Whenever a new student would arrive at JPAC, T. would introduce them at the beginning of what we termed “Morning Meeting.” He would tell what their major would be, how wonderful an addition they were to the school and tease about the selective process they had been through prior to admittance.
In our choir rows we would nod, offering polite smiles. I was always skeptical: could there really be another one of us? It was always said that if a student came too late in their education, there would be no time for them to become a True JPAC Student. Typically, someone needed 3-5 years in JPAC to become a True JPAC Student.
Of course, T. knew that we were thinking these things – after all, it was he who told us to be cautious of the outside world.
“Don’t worry,” he would tell the newcomer, “I know you’re sitting here thinking ‘I have no clue what this crazy man is talking about’, but just hang in there and one day you’ll understand like the rest of these folks did.”
When I tell this story, it often gets brushed off as comforting a child acclimating to a new environment. And yes, that is what it is intended to be perceived as. But the truth is that T. began priming us to completely alter our ways of thinking and living the day we enrolled. By dismissing our stressors and discomforts as the side effects of adjustment, we were forced to remain in a constant state of adjustment. Any anxiety I ever felt about JPAC, I automatically categorized as a need to further conform because someone older and wiser than me had suggested it so many times. It was a tactic of manipulation that could hold power for months after its utterance.
Morning Meetings were for repeating things like this, for making sure that we understood everything that The JPAC Way entailed and for T. to tell us what God had revealed to him about the school and about us in the brief hours of our separation.
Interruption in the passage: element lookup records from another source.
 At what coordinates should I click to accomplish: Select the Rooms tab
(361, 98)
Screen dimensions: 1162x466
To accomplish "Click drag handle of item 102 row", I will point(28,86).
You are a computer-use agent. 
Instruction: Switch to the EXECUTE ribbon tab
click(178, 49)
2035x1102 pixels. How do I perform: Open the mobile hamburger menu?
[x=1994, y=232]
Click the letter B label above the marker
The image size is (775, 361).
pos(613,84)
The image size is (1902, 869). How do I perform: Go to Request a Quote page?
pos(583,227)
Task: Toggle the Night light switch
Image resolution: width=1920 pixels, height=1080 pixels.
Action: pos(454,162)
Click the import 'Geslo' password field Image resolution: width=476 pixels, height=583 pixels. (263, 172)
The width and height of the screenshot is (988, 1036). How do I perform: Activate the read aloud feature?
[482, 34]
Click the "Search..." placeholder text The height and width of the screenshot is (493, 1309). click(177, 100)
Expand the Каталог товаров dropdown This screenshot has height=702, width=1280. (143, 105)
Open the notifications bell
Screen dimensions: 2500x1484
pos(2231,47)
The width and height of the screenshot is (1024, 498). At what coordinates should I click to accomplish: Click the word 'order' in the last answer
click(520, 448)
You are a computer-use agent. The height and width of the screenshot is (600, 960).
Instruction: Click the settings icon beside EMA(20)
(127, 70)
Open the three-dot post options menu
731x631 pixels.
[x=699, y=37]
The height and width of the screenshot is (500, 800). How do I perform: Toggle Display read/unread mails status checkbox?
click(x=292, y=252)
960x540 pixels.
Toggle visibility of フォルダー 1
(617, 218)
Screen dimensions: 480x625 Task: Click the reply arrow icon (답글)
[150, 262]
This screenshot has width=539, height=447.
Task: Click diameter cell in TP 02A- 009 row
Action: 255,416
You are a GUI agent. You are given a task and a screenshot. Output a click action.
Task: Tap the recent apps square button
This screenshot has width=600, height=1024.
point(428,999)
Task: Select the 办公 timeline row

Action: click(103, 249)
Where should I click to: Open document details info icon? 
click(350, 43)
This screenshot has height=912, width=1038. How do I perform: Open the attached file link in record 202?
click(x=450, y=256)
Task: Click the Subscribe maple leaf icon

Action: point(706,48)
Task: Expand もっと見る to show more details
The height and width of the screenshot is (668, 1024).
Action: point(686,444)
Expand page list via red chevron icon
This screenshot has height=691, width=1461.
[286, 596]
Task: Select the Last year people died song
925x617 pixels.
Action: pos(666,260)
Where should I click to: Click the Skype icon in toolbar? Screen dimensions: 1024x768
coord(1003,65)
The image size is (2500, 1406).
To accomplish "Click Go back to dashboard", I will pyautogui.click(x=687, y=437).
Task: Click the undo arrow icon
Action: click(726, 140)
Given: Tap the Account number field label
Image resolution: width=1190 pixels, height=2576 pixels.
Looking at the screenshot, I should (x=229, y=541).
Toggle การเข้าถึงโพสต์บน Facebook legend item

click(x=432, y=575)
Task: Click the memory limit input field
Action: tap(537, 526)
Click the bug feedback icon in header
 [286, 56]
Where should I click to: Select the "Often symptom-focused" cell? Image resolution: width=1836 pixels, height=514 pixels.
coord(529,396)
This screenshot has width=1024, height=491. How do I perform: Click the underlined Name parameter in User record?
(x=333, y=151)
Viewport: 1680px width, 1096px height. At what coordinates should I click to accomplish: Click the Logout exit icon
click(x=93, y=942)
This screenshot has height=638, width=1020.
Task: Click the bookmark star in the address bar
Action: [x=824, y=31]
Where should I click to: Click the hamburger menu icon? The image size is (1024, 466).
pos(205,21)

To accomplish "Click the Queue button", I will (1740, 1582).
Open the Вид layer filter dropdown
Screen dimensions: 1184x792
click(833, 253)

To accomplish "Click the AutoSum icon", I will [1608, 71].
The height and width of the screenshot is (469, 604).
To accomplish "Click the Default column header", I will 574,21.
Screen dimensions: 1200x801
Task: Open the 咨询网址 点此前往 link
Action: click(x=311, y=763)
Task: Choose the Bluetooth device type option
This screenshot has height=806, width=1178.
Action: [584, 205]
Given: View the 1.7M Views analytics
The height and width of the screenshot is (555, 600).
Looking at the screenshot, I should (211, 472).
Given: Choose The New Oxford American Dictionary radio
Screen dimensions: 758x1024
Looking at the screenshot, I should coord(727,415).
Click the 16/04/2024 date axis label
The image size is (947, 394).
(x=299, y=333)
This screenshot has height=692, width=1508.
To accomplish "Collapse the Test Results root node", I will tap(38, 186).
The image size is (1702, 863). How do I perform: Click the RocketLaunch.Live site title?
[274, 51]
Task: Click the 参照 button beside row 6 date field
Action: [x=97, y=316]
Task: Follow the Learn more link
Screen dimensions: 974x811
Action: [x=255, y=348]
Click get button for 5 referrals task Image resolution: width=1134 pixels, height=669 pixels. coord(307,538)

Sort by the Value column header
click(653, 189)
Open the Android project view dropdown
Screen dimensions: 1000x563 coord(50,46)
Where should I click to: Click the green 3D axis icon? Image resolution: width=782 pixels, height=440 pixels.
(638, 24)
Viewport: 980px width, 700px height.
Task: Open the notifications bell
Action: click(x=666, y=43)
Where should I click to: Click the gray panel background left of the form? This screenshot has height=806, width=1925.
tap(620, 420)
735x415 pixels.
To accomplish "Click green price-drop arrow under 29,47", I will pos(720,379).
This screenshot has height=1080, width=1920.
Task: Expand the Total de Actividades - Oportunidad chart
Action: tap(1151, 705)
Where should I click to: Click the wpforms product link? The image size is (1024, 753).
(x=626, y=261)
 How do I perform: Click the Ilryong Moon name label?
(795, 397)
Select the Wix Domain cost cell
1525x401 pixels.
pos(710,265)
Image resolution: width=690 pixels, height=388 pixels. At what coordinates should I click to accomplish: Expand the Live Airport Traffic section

If JPAC was a religion, then Morning Meetings were our Bible study. Of course, I was the perfect subject for this, because I had already spent my early adolescence praying every time I had an “impure thought.” I was used to examining the way I thought about men – pastors, celebrities, boys my age – why not examine a bit further, and submit to holiness in every area of my life? “Flee from me, Satan – I belong to Christ!” If to be a JPAC student was to be a child of God, then I could make this school thing work. Even if I failed socially, I would always be good at religion.
I wasn’t marked a “True JPAC Student” until my second year. I was with my parents on the coast of New Orleans when my mother showed me a picture of what seemed to be the school building crumbling down, debris and dust covering the street below. Beneath the post were comments of prayers and blessings that no one had been harmed.
That building had lived a long life. Before housing the school, it had been a JC Penny, a skating rink, and a beer distillery. The imprints of all these former lives were emblazoned at the top of the building in faded white paint. All those existences had collapsed into one another. The building was furnished with a choir room with wooden rows, an art studio with a window that looked out over Main Street and one thousand nooks and crannies that are now covered with dust, decay, and mold. At the very top floor there was a room large enough for a song to echo through with a small stage for concerts and polished flooring smooth enough for our dancers to sail across.
It was the first week of July 2017 and the roof of the building had collapsed from what we can only assume what was old age, spewing bricks onto the street below, smashing the hood of a red car parked alongside the building that belonged to a student who had arrived late to join the carpool for a choir trip.